Le but de l’enquête était de déterminer le temps nécessaire à un contenu à valeur ajoutée pour se propager via des circuits de diffusion illégaux, avec pour conséquence la perte de sa rentabilité. Vobile a eu recours à sa technologie d’empreinte numérique, baptisée VideoDNATM, pour identifier et suivre l’épisode piraté. Ses conclusions sont les suivantes :

· Le visionnage illégal d’une émission de TV à succès est relativement faible dans une première plage de 12 heures, mais à peine ce délai écoulé, on constate un pic élevé de téléchargement.

· Le visionnage illégal commence le lendemain matin suivant la diffusion télévisée et augmente progressivement pendant toute la journée.

· Au cours des premières heures, les visionnages se comptent par milliers.

· Le deuxième jour après la diffusion télévisée, à midi, le nombre de visionnages a été multiplié par 5.

· Le troisième jour, les visionnages se chiffrent par centaines de milliers.

· En 72 heures, le visionnage illégal peut éroder jusqu’à environ 20 % de l’audience d’une émission en primetime.

· La diffusion illégale sur Internet d’un tel type d’émission se traduit par plusieurs dizaines de milliers de dollars de pertes de recettes publicitaires, et ce pour un seul épisode.

« Les propriétaires de contenu qui sauront agir vite, en syndiquant les œuvres sur des circuits de diffusion légaux et approuvés et en orientant leurs téléspectateurs vers ceux-ci seront mieux armés pour atténuer les effets désastreux du piratage, et pour protéger leurs recettes, leur taux d’audience et les copyrights », explique Tim Napoleon, directeur de la stratégie média et divertissement chez Akamai. « Mais pour réussir, il va leur falloir multiplier au maximum les circuits de diffusion autorisés, en veillant à faire appliquer des règles associées ».

« Pour le secteur des médias, le contrôle des audiences et les moyens permettant d’orienter les spectateurs vers les circuits légaux de diffusion de contenus à valeur ajoutée sont des priorités absolues », explique Yangbin Wang, fondateur et PDG de Vobile, Inc. « La rapidité de diffusion compte si l’on veut préserver les recettes et l’audience.

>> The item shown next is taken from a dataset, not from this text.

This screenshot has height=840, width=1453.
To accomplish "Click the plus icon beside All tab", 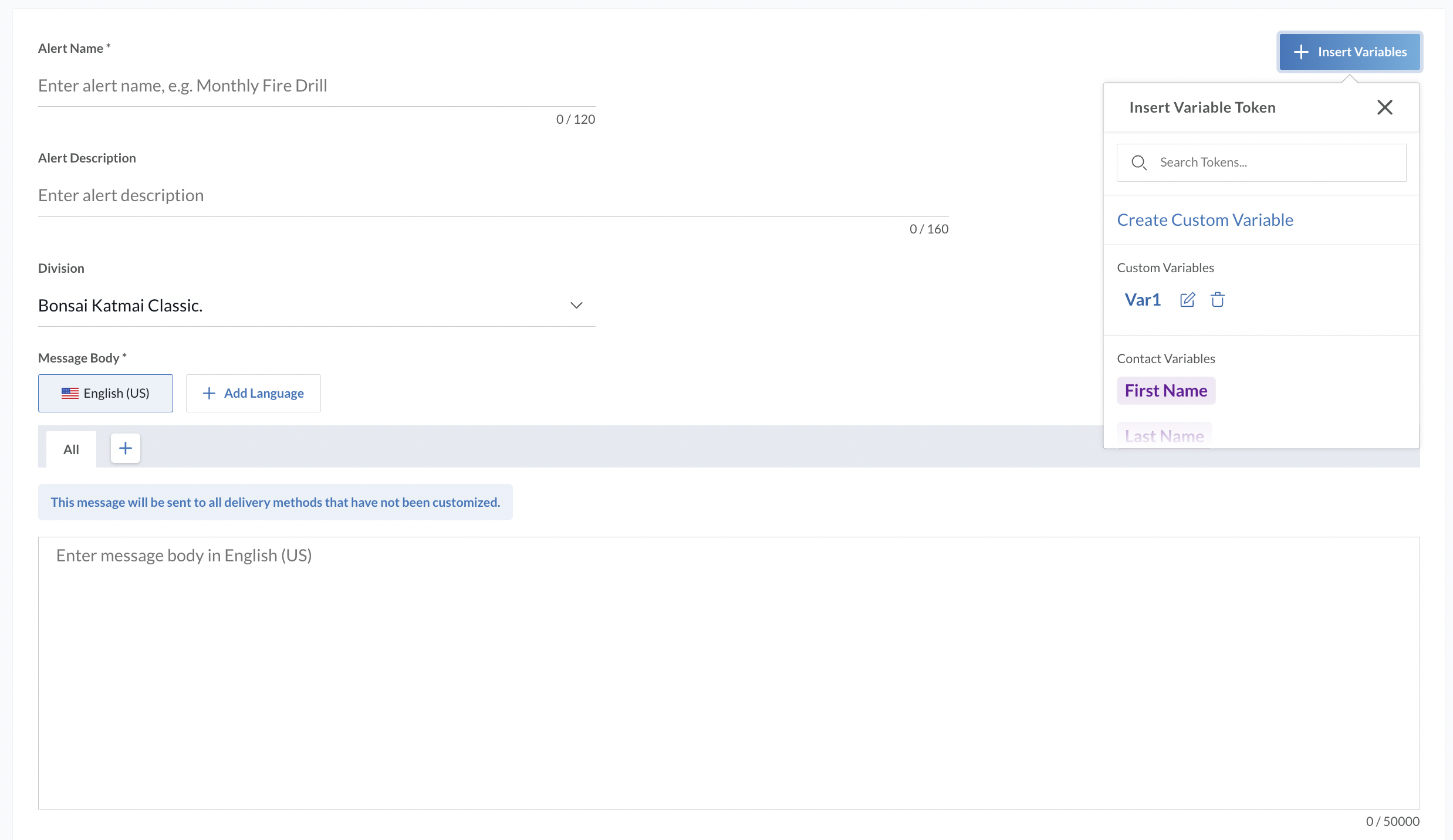I will [126, 449].
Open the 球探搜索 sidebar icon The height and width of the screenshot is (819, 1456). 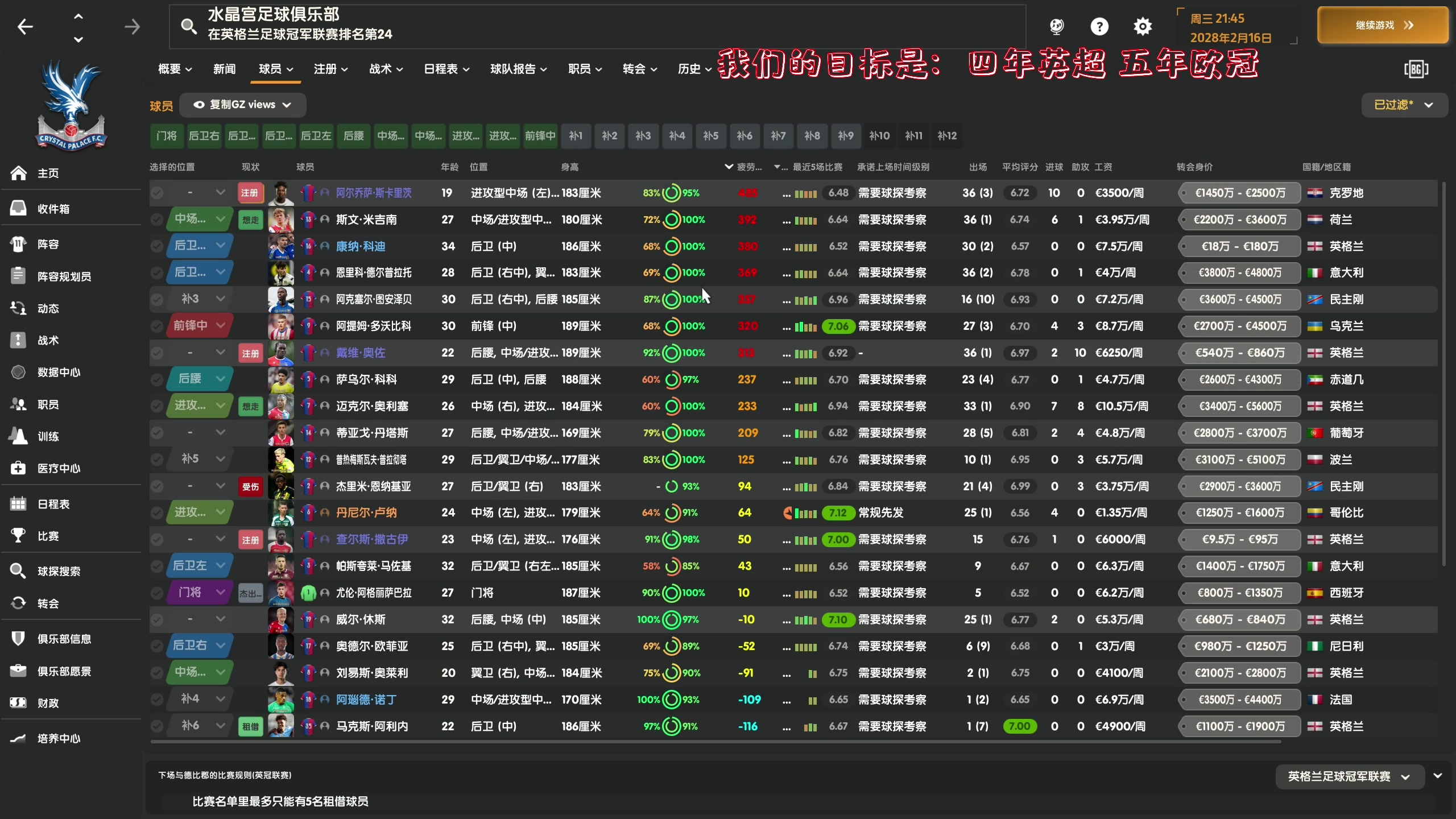18,571
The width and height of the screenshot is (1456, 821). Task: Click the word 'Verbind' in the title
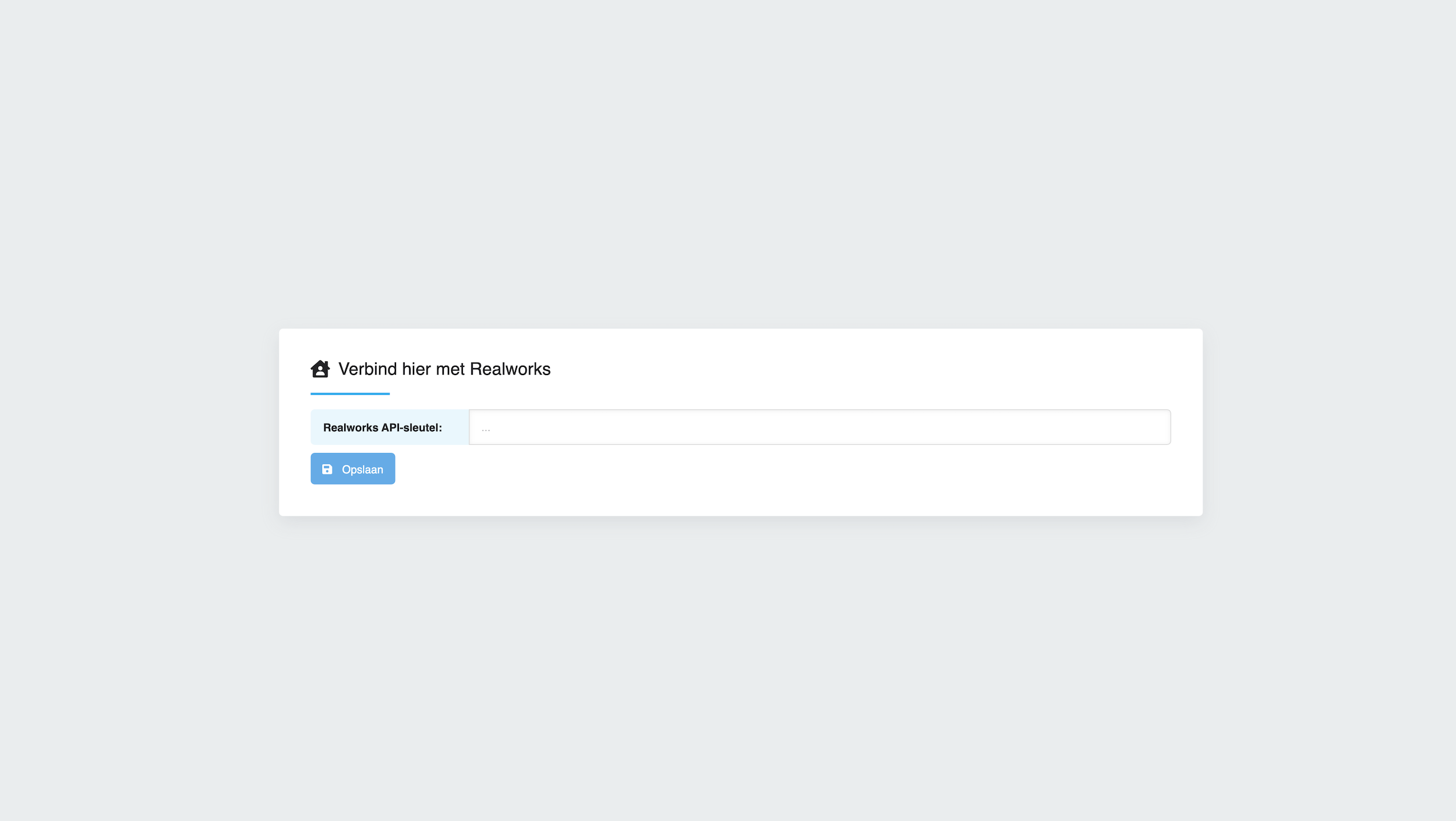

En tant que fournisseur majeur de solutions d’identification et de gestion des contenus, nous savons combien il est important pour les propriétaires de contenus d’empêcher les visionnages illégaux, mais aussi de diffuser le contenu autorisé dans des délais très courts ».

La diffusion aux internautes de contenus à fort potentiel de recettes nécessite toute une panoplie complexe d’étapes techniques et commerciales : capture, transcodage et distribution des vidéos, gestion des métadonnées associées, définition de règles, contrôle de la conformité aux réglementations propres à chaque pays. Pour pouvoir respecter le créneau imposé par une diffusion en ligne instantanée, un workflow rationalisé et automatisé de distribution de média s’avère indispensable, avec notamment un système de gestion des règles et stratégies métier.


Méthodologie de l’enquête

Grâce à sa technologie propriétaire VideoDNA, Vobile a créé des empreintes vidéo-numériques, c’est-à-dire des représentations numériques ultra-fidèles du contenu d’origine d’une émission en primetime avant sa diffusion télévisée, lors de la deuxième semaine de mars 2008. A l’aide de VideoDNA, Vobile a ensuite effectué le suivi de la diffusion de l’épisode sur plusieurs sites Web connus de partage de vidéos, dès la première heure suivant la diffusion officielle, et ce pendant trente jours.